• TASK:
Wherever "will" occurs in the entries, copy the line that holds it.

• RECORDS PROVIDED:
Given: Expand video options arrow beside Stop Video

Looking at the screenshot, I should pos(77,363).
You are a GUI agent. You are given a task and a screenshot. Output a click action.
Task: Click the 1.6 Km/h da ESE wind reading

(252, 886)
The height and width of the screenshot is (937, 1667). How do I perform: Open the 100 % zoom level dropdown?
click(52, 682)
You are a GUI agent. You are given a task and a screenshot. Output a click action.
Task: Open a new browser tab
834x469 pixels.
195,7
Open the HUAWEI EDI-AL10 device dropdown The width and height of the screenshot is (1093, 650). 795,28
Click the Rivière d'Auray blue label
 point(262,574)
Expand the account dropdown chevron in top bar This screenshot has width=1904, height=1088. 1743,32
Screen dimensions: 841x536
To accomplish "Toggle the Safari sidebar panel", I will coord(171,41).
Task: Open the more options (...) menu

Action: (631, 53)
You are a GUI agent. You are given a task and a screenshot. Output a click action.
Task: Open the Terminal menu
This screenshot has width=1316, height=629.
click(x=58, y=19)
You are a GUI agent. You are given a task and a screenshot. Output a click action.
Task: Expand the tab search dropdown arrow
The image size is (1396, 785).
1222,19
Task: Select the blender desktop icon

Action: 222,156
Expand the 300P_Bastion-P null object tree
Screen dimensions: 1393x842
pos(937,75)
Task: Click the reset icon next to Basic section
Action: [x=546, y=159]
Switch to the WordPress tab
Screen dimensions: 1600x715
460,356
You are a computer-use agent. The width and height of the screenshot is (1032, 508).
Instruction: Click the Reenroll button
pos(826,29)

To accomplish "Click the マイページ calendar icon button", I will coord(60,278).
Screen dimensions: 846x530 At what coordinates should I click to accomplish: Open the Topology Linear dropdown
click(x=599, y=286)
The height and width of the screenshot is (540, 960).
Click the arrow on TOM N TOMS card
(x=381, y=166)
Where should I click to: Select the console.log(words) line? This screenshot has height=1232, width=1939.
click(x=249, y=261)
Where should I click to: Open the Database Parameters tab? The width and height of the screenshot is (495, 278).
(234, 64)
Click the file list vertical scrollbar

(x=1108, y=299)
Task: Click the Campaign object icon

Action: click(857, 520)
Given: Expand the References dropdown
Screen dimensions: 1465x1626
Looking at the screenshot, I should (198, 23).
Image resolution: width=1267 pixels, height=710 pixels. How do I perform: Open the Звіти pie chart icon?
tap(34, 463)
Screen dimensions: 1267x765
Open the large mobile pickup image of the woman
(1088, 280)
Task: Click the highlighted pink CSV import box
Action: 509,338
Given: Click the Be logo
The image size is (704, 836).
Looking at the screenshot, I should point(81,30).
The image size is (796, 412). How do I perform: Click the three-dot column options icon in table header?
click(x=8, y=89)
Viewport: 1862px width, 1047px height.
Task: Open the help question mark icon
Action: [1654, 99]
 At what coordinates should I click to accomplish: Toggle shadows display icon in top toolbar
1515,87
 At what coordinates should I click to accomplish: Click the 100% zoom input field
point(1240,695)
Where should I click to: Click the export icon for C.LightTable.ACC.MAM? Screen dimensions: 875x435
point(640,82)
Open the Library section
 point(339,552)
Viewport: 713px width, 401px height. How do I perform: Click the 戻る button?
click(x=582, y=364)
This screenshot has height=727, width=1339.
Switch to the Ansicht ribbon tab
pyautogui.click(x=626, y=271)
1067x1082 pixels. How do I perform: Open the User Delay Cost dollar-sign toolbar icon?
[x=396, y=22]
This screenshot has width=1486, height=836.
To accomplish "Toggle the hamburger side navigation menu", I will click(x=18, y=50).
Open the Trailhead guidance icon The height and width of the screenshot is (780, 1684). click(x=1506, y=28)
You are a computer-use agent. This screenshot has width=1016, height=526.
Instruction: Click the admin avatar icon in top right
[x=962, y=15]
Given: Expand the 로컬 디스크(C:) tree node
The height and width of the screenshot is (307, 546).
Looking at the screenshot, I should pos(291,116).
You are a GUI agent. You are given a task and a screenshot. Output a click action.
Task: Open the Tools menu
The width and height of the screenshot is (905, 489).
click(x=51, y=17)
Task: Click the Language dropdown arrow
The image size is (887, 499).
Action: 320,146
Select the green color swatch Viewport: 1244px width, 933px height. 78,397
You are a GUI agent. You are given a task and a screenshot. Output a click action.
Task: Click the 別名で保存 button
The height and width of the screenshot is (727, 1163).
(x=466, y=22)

• OUTPUT FOR THIS TASK:
To accomplish "Toggle the Safari sidebar panel", I will coord(171,41).
To accomplish "Click the マイページ calendar icon button", I will coord(60,278).
To accomplish "Toggle the hamburger side navigation menu", I will click(x=18, y=50).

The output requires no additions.